• Records drawn from a dataset:

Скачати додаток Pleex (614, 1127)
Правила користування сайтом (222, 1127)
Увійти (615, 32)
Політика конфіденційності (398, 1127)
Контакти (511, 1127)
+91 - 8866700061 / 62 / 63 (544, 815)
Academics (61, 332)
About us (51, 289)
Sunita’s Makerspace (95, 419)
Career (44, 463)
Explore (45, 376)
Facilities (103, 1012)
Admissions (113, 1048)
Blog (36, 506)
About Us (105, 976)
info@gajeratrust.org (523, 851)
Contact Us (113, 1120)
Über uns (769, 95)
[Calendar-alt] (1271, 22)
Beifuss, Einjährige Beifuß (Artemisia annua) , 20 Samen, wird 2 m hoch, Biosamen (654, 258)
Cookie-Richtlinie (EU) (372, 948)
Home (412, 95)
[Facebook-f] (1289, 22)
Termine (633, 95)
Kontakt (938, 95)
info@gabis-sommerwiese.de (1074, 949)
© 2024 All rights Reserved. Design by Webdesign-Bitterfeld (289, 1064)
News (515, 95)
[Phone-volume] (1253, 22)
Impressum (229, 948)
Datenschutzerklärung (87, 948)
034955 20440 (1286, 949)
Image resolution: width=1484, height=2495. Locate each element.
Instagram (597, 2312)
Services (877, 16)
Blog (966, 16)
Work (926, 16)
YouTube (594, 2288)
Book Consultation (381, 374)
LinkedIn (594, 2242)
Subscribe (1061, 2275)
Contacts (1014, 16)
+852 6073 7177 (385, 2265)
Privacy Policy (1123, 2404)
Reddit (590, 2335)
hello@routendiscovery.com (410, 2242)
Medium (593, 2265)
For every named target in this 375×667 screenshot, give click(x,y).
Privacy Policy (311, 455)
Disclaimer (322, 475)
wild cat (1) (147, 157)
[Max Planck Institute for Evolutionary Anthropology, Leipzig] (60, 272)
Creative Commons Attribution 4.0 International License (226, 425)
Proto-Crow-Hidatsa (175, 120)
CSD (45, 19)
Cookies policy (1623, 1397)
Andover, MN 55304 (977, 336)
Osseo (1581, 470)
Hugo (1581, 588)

• Instructions to follow: Pick out and copy the lines of the entries that hold the string "info".

• Answer section:
info@gajeratrust.org (523, 851)
info@gabis-sommerwiese.de (1074, 949)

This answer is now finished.